When I was organizing our stay in Andalusia I made a great discovery that made our trip really special…the Paradores. The Paradore system of accommodation was created at the beginning of the 20th century to promote tourism in Spain. They are usually very charming hotels in historic buildings such as castles, monasteries, palaces…. as you can imagine we couldn’t wait to sleep in all these unique places, which are tour highlights in themselves.

The paradores are managed by the state and have maintained a strong regional identity, which you can particularly notice in the food they offer. Prices are reasonable and a lot of promotions are available to make the stay really affordable. Those hotels are truly unique …but overall I felt the decoration of the roms could be improved to match the special nature of the buildings.For our first taste of aristocratic living we decided to stay in the Carmona Parador, which is a XIV century palace a short distance from Sevilla. Carmona is a charming little town and the view from the parador is very pretty. It is a relaxing base for a visit to the city of Sevilla.

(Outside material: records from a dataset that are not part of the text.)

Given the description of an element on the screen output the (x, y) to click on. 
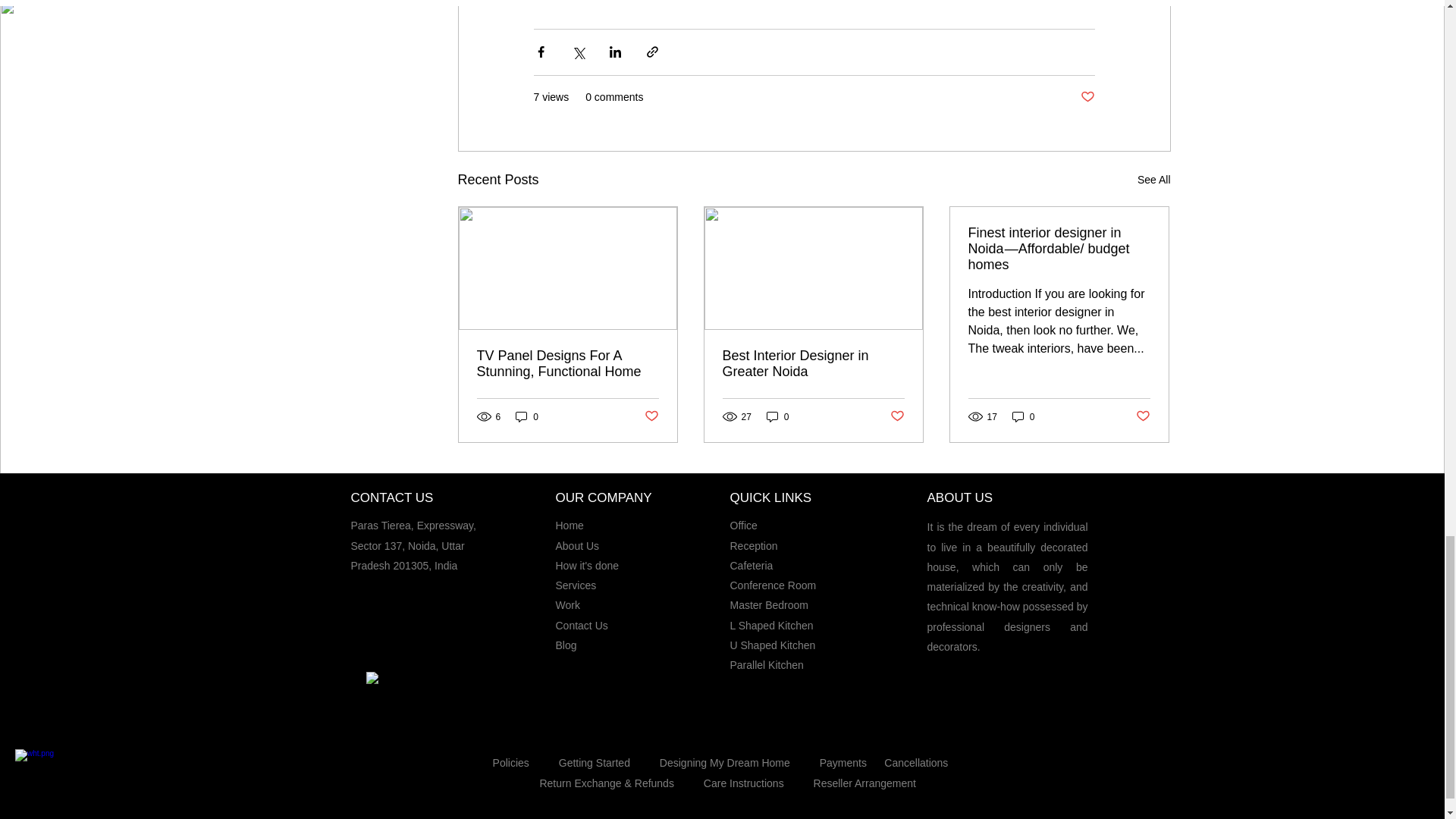
Post not marked as liked (896, 416)
0 (526, 416)
living room interior design companies in Noida (652, 2)
See All (1153, 179)
0 (777, 416)
0 (1023, 416)
Post not marked as liked (652, 416)
Best Interior Designer in Greater Noida (813, 364)
Post not marked as liked (1142, 416)
TV Panel Designs For A Stunning, Functional Home (567, 364)
Given the description of an element on the screen output the (x, y) to click on. 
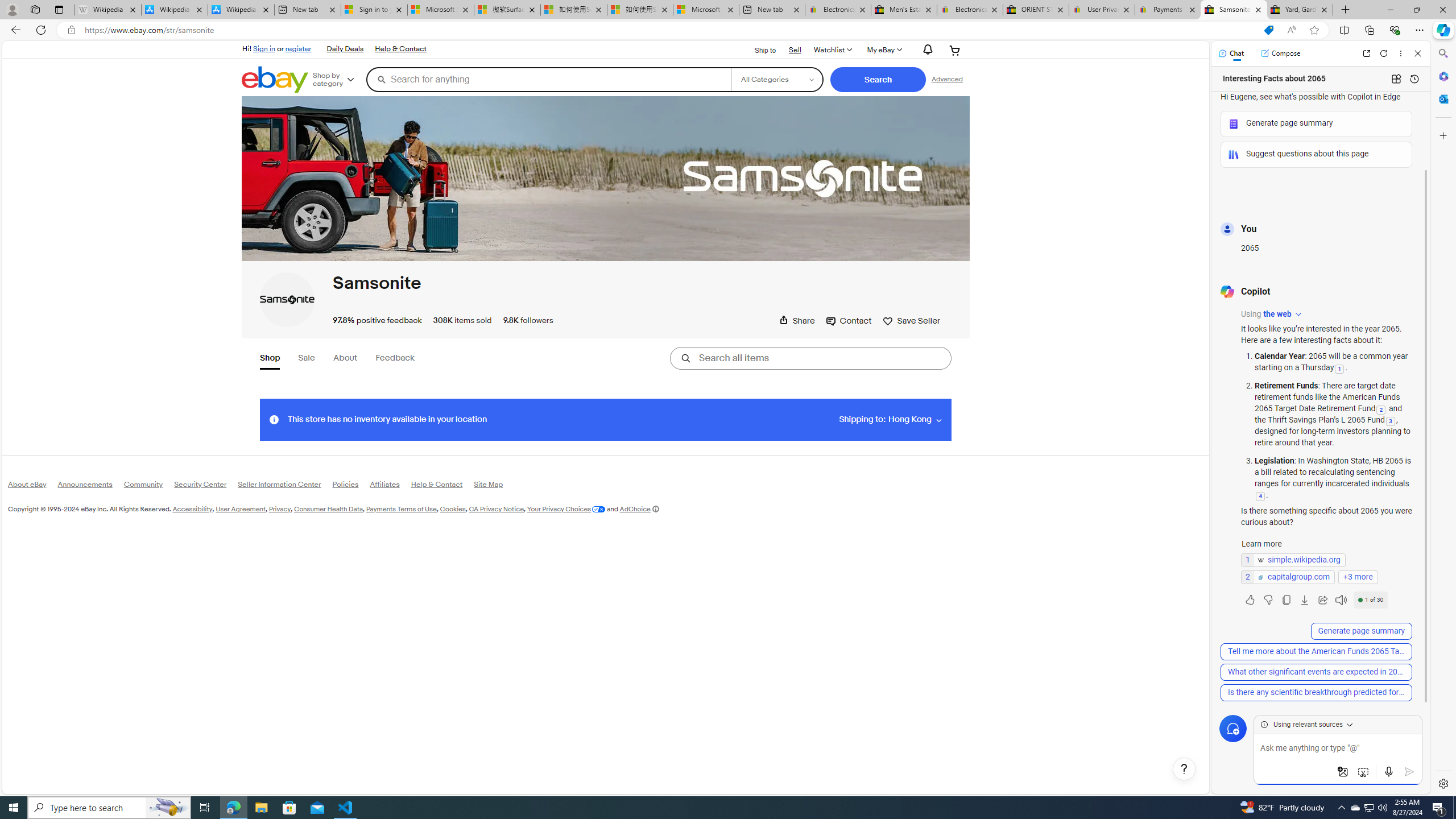
Daily Deals (344, 49)
Samsonite (376, 282)
Ship to (758, 49)
Sale (306, 358)
Samsonite (287, 298)
Community (148, 486)
Given the description of an element on the screen output the (x, y) to click on. 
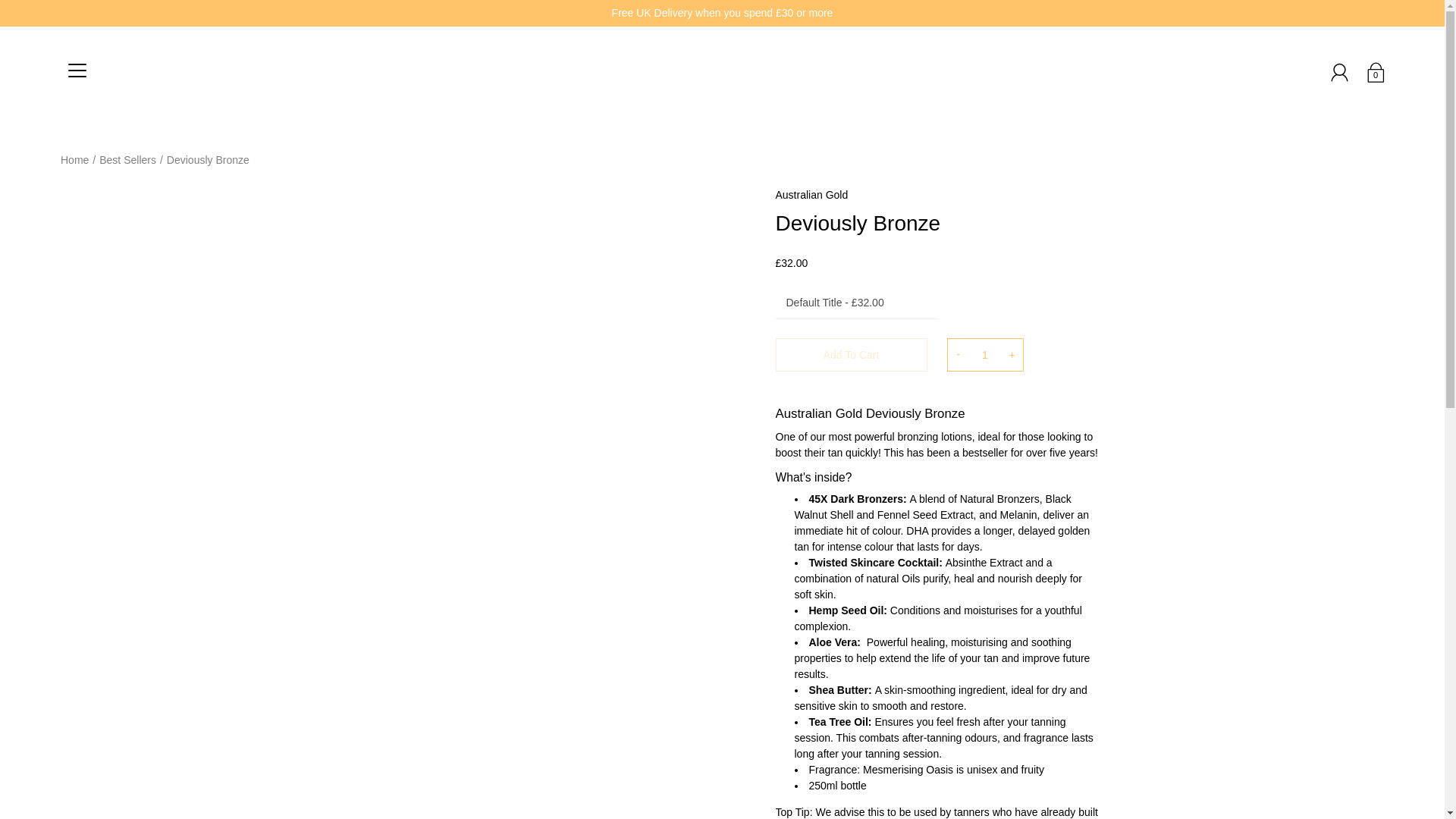
Home (74, 159)
Back to the Homepage (74, 159)
Best Sellers (127, 159)
1 (984, 354)
Add To Cart (850, 354)
0 (1374, 71)
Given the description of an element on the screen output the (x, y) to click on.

We then went on to Ubeda’s Parador which is located on the most beautiful square of this world heritage town. The patio is charming here and we do recommend you to stop by the towns of Ubeda and Baeza on your travels.

On the way to Granada we stopped at Jaen’s Parador, which is a 13th century muslim fortress on top of of a hill. The view from the San Catalina castle right by the parador was very memorable for us.

We finished our parador tour of Andalusia in Granada – a 15th century monastery that is situated inside the Alhambra. We just had a drink there – as this parador is quite famous it’s often booked well in advance and relatively expensive.

If you plan to visit Andalusia, please enjoy these treasures… however, note that due to Spain’s economic situation there are privatization rumors and some of the less successful paradores are closing down unfortunately.

Voyagista’s tips

  • We took advantage of a promotion campaign and there are several available (below 35 years old, above 55, 2 nights in a row…)
  • Breakfasts are big.. so no need to plan for a big lunch after that! We found the price tag for dinners a bit too expensive.
  •  In Carmona, go and climb the Alcazar de la Porta de Sevilla where you have a view over Carmona’s roofs.
  • Don’t miss San Catalina’s castle, one minute walk from the Jaen Parador

Have you been to any of them? Which one would you recommend?